Page 2 of 2

Posted: Mon Jul 25, 2005 11:51 am
by Ambush Commander
Hmm... we really should have a tutorial here about that.

Okay, here are my misgivings about the JavaScript implementation of SSL:

Code: Select all

Normal Password System:                        
  ======               ========                   
  |USER| ------------->|SERVER|                 
  ======  password     ========                   
           cleartext      | password             
                          |  into          
                          |  hash (this process   
                          \/       will move in  
                      ==========    JS implementation)
                      |DATABASE|                  
                      ----------                  
             database_hash == hash        
                      ==========                  
                                                  
  SSL System                                      
  ======       encrypted    ======== decrypt and hash
  |USER|    |---password--> |SERVER|  ---------------
  ======    |               ========  |             |
   | |_Public Key           |_Private Key           |
   |___Password                                    \/ 
                                            ==========
                                            |DATABASE|
                                            ==========
                                       database_hash == hash
                                            ==========
                                                  
  JS System                                       
  ======                        ======  ========  
  |USER|   |--hashed password-->SERVER->DATABASE
  ======   |                    ======  ========  
   |_JS Hash Function                      ||   
                                   database_hash == hash
                                                  
  JS System Hacked                                
    Hacker has compromised server and knows the   
    password hashes OR has sniffed the hashed   
    password (second is more likely)              
                                                  
  ===========                                     
   MALICIOUS ---hashed password (sniffed)--> ETC
     USER     bypassed JS                         
  ===========                                     
   |_JS Hash Function
The point is, even though the "password" is never known, the sniffed hash is good enough. The only way to do SSL is with Public Key encryption. Unfortunantely, you can't send a JS library that does that (or can you)? I'm saying that this hacking does at the very least minimal good.
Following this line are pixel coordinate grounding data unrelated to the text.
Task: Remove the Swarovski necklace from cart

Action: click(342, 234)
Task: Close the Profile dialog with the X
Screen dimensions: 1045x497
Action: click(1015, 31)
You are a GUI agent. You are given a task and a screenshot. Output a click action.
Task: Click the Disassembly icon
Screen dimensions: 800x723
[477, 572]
The challenge outlined http://pajhome.org.uk/crypt/md5/auth.html requires both a preemptive session cookie / identifier and extra queries to the database. But it does solve the problem outlined above.

Posted: Mon Jul 25, 2005 12:29 pm
by nielsene
Well I beleive Roja is using a one-time-pad secret with the java script hash, so it has zero replayability, etc

Posted: Mon Jul 25, 2005 1:42 pm
by Ambush Commander
Hmm... I don't think it's called a one-time-pad, but yeah, I guess I was pretty stupid missing that.
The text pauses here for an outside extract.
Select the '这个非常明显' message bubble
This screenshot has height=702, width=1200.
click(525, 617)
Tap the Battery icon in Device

So then... what is the limitation of doing it this way? SSL also encrypts the HTML, which you really can't do with some JavaScript, but for transmitting sensitive form data, what are the insecurities?

Posted: Mon Jul 25, 2005 1:48 pm
by nielsene
Ambush Commander wrote:Hmm... I don't think it's called a one-time-pad, but yeah, I guess I was pretty stupid missing that.
Well its a single use shared "secret". That's basically identical to a OTP. The only drawback is that the shared secret isn't securely transmitted to the client.
So then... what is the limitation of doing it this way? SSL also encrypts the HTML, which you really can't do with some JavaScript, but for transmitting sensitive form data, what are the insecurities?
Well, the user could have JS turned off, thus using the ability to login and still sending the password in the clear.

Posted: Mon Jul 25, 2005 2:49 pm
by josh
nielsene wrote: Well, the user could have JS turned off, thus using the ability to login and still sending the password in the clear.
That's why you use javascript to create the login form, thus no javascript, no login form.

Posted: Mon Jul 25, 2005 3:06 pm
by Ambush Commander
But the idea is that the Javascript adds protection to the user, but it's optional, the user can compromise their account if they want. No, I don't think that's a good idea.

Posted: Mon Jul 25, 2005 3:18 pm
by Roja
heh.

Yeah, this is why a tutorial would be helpful.. There are multiple issues involved in "a more secure login system", and when you discuss one part, people start talking about the rest.

Ambush is asking (in multiple posts) how js hashing fixes the problem of the server being compromised. It doesn't. Thats a different problem than the one js hashing is trying to fix. Javascript hashing fixes one issue/problem - cleartext transmission.

The original poster asked specifically how to (easily) migrate users from one hash to another. We've answered that.

Now the discussion has veered off into a general discussion about login security. That belongs in a different thread, and ideally, in a proposed-tutorial thread.


Lets quickly nail the issues that have cropped up:

Does javascript hashing fix the "server compromised" problem? No.

Is javascript hashing 'more secure' than hashing on the server side? Yes. It solves cleartext transmission. The only other solution is SSL.

Should you allow a user to login without javascript? It depends on the application, the situation, and the level of security needed. If its an online game, personally, I think its worthwhile to offer that as an option, if (and only if) the user is properly advised of the risks involved.